Carilah arti kata "football" di kamus Amerika Serikat. Eh, mungkin yang kamu maksud adalah "soccer"? Sampai-sampai pers mereka bingung bagaimana cara menghitung skor pertandingan sepak bola. Hal ini terjadi saat timnas Amerika Serikat berhasil "mengalahkan" Inggris 1-1.

Pembuat Jabulani, Adidas, menekankan bola itu tidak bermasalah dan satu-satunya yang harus disalahkan untuk kejadian yang menimpa Robert Green adalah,
well, Robert Green sendiri.

Hari buruk untuk Philippe Senderos, yang mengalami cedera, setelah mengganjal rekan setimnya.

Hari buruk juga untuk Harry Kewell, yang diusir wasit dalam pertandingan melawan Ghana karena menahan dengan tangan bola yang hampir gol dari Jonathan Mensah. Ia kemudian mencoba memperdaya wasit dengan aksi psikologi ajaib dengan mengarahkan wasit untuk melihat layar besar dan membuktikan bahwa ia tidak
handball, padahal yang ditayangkan adalah adegan dirinya jelas menyentuh bola dengan tangan.

Setelah penampilan gagah berani melawan Brazil, otoritas Korea Utara menyiarkan laga kontra Portugal, siaran langsung pertama di negara paling tertutup di dunia! Mereka kalah 0-7. Namun siaran langsung dihentikan pada saat kedudukan 0-5, dan muncullah sebuah tulisan, "
Full time: Korea Utara takluk dari Portugal 5-0". Luar biasa.

Usulan libur nasional agar semua warga New Zealand bisa menyaksikan laga kunci tim Kiwi melawan Paraguay, ditolak.

Seorang komentator ulung, Clive Tyldesley mengomentari satu hal yang ia tidak pahami selama lagu kebangsaan Spanyol diperdengaran saat pertandingan mereka yang menentukan melawan Cili: "Tidak sepatah kata pun dinyanyikan... para pemain sadar mereka harus menang". Ada alasan bagus melakukan itu, Clive: lagu kebangsaan Spanyol tidak memiliki lirik.
Well.

The New York Post mengubah pendapatnya setelah Amerika Serikat tersingkir dari Piala Dunia.

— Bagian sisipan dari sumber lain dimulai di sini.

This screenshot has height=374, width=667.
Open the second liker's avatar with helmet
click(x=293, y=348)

Mereka menampilkan headline: "Ini kan olah raga bodoh". Soccer!

Diego Maradona tidak khawatir sama sekali sebelum partai pamungkas perempat final melawan Jerman. Alasannya: karena ia tahu jika Tuhan adalah seorang fan Argentina. "Kami tak perlu Tangan Tuhan karena ini kehendak tuhan, Tuhan menginginkan Argentina ke final Piala Dunia". Tuhan membalas: "Enak aja lu!".

Pelatih Ghana, Milovan Rajevac, masih memendam amarah pada aksi "Tangan Tuhan" Luis Suarez, "Tangan Tuhan apa? Itu tangan setan!".

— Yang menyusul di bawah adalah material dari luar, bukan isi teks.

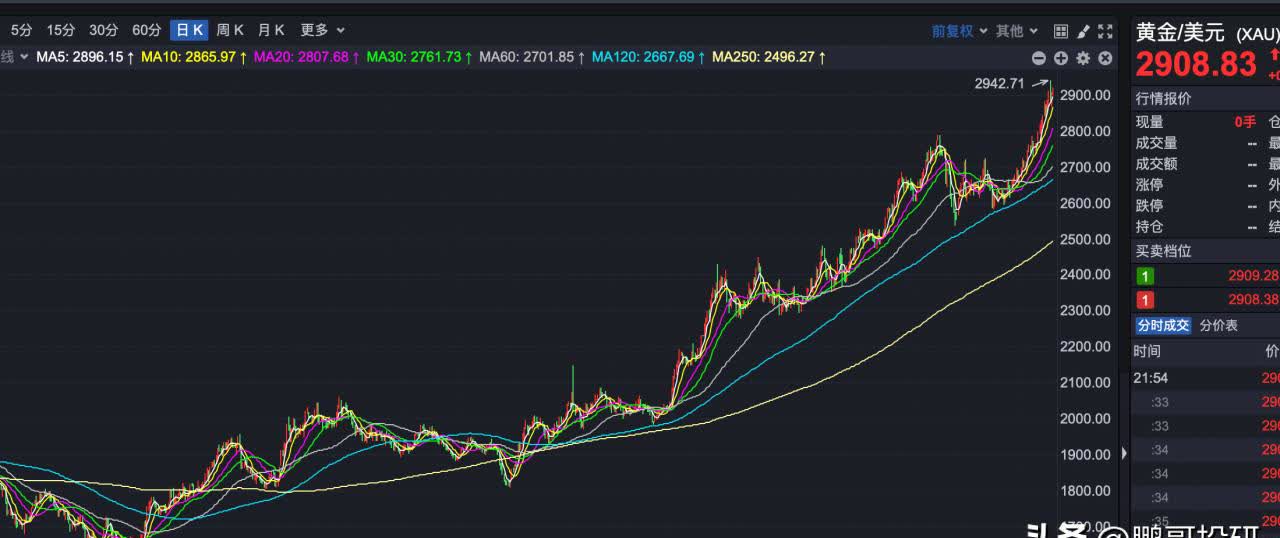Expand chart to fullscreen

pyautogui.click(x=1105, y=31)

Menjelang partai semifinal Jerman melawan Spanyol, ketiga cabang toko pakaian Strenesse di Muenchen kehabisan sweater warna biru, sweater yang biasa dipakai pelatih Jerman, Joachim Low di setiap pertandingan Jerman di Piala Dunia.

Para fan menyemangati tim mereka dengan spanduk "Kami mencintai para pecundang!" dalam perebutan perebutan posisi ke tiga. Sepertinya mereka sudah tahu bahwa pertandingan ini memang lebih menarik daripada pertandingan perebutan juara pertama.

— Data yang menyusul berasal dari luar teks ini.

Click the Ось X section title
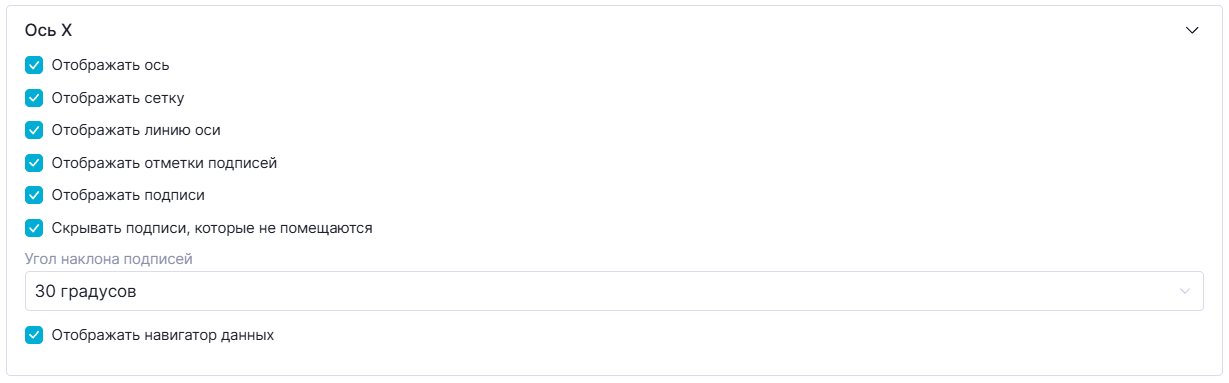 (x=48, y=30)
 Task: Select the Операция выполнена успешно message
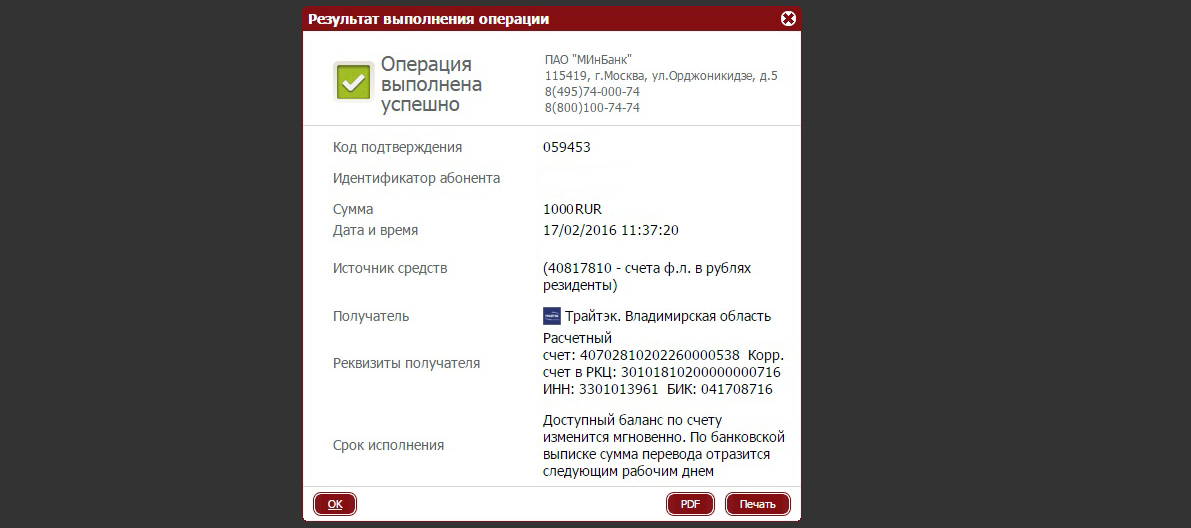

Pada pertandingan final, para fan Inggris menampilkan satu spanduk bertuliskan "Tak dapat bermain, dapat mewasiti" sebagai penghormatan untuk wasit Inggris di peertandingan final, Howard Webb. Dasar, Inggris.
Favorit saya:
Lelucon Honda... Harry Redknapp: "Kami ingin membawa Honda ke Tottenham, namun CSKA Moscow hanya mau menukarnya dengan Bentley. Kami pikir itu bukan pertukaran yang bagus. Masak sebuah Bentley ditukar Honda!"

Lelucon-lelucon di atas saya ambil dari FourFourTwo.